Aleixander has pointed out that without fishing there will be no data on the eel population to be able to control whether it is getting worse, while warning that “the eel larva has not yet been able to reproduce in captivity and fishing is needed to to be able to make eels.”
In that sense, he has defended that “a ban on fishermen is not the solution to the problem” of the population declines of eels and angleons in recent decades, caused by environmental and human factors. The fishing community asks that the sector be actively included in decision-making and the implementation of strategies that directly affect their activity and the health of aquatic ecosystems.
The fishing community has put on the table measures such as the installation of accesses that guarantee the entry and exit of eels in the Albufera, together with selective fishing that returns specimens of reproductive age to the sea or refers the hatchlings to facilities of aquaculture.

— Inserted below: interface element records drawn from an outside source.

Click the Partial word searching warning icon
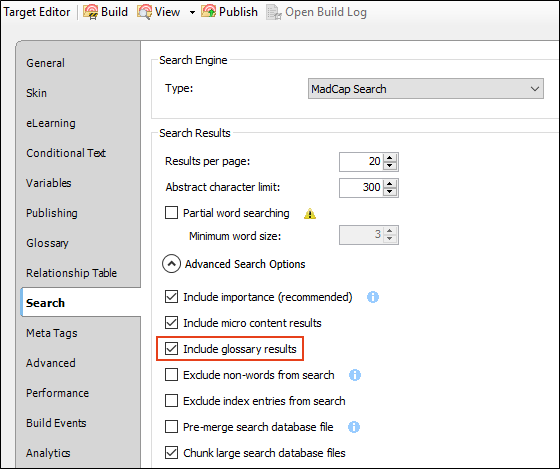 (x=310, y=214)
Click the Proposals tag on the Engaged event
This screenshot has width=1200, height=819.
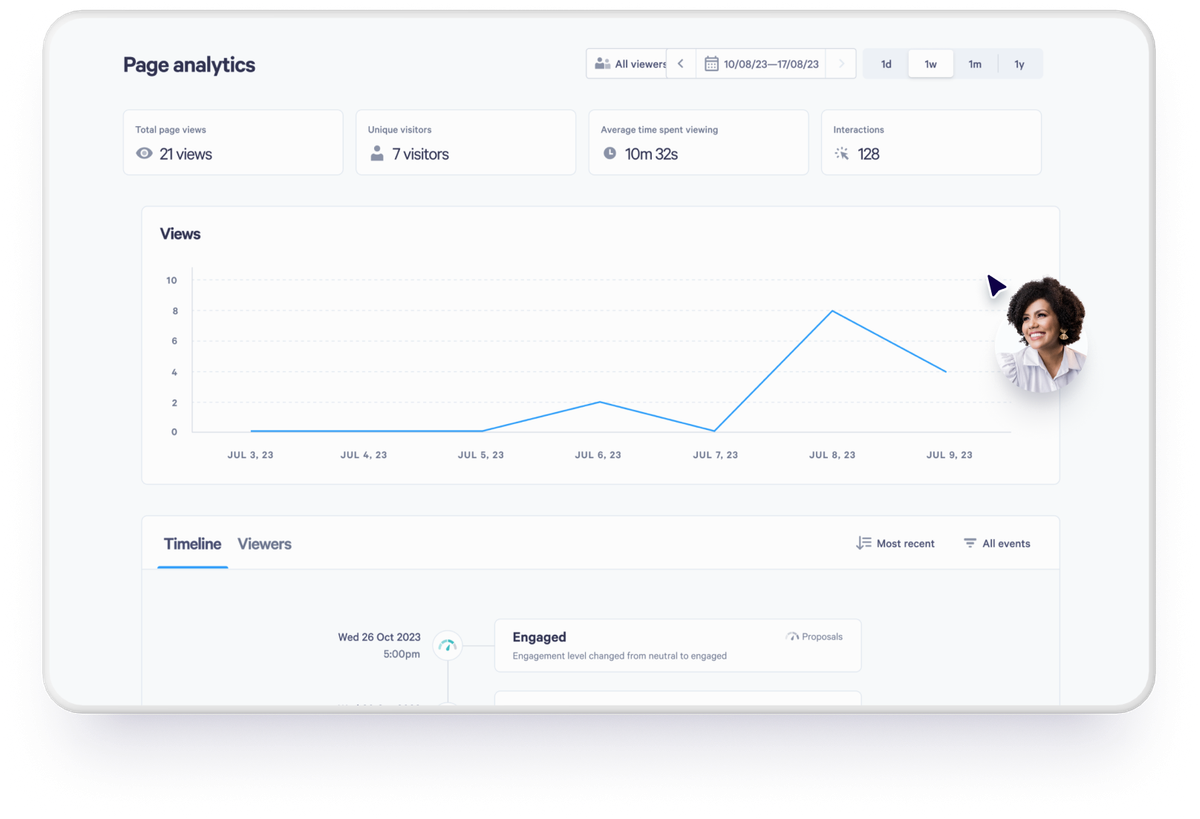(x=814, y=636)
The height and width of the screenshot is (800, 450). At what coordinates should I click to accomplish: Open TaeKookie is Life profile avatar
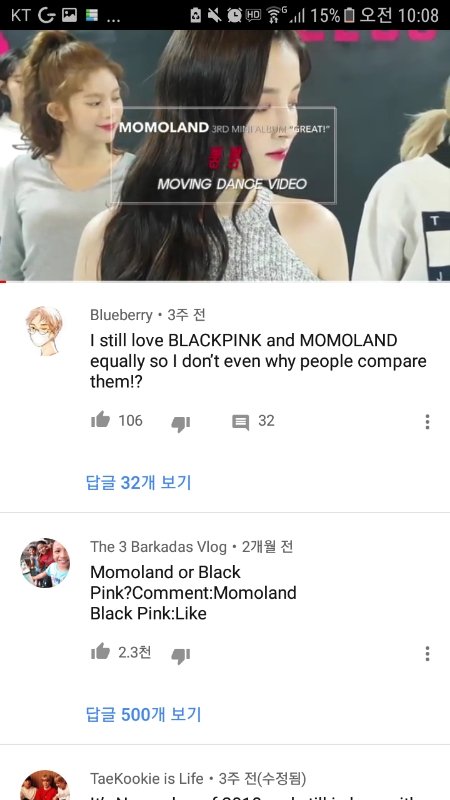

They also ask for improvement in water quality, reducing pollution and making regular water contributions; the conservation of natural habitats, preserving areas of riparian vegetation and building passages that allow fish access from the sea when the floodgates are closed, a vital issue in the case of the eel; the control of invasive species; and constant monitoring of the fish population, including fishermen, environmental authorities, scientists and the community in general, to establish continuous monitoring and establishing active management strategies.
Thus, the fishermen have expressed their “interest in preserving the eel” and have stressed that repopulations like this Wednesday’s should be carried out “continuously, among other of the many measures that could be taken to encourage the entry of eels.”
“The decline of the eel here in the Albufera area began in the 70s, coinciding with the pollution of the lake, and it has not been able to recover, but because the lake itself has not recovered,” said Amparo Aleixander. .
The president of the El Palmar Fishermen’s Community, Pepe Caballé, has spoken along the same lines, detailing that until the 1970s, between 25,000 and 40,000 kilos of eels were caught annually in l’Albufera, but that with the contamination of the lake , in the 70s they dropped to 3,000-4,000 kilos. Currently, the catch is around 5,000 kilos per year. “He shows that it is not a question of the fishermen’s catches, it is a question of the environment or the situation of the Albufera,” he commented.
Asked about the specific causes, Caballer pointed out that the community and the administrations do not agree on them, “because the reason for this decline or extinction of the eel in the Mediterranean and especially in the Albufera has not been investigated.”
“We want to make the institutions understand that we are collaborating for this sustainability,” continued the representative of the fishermen.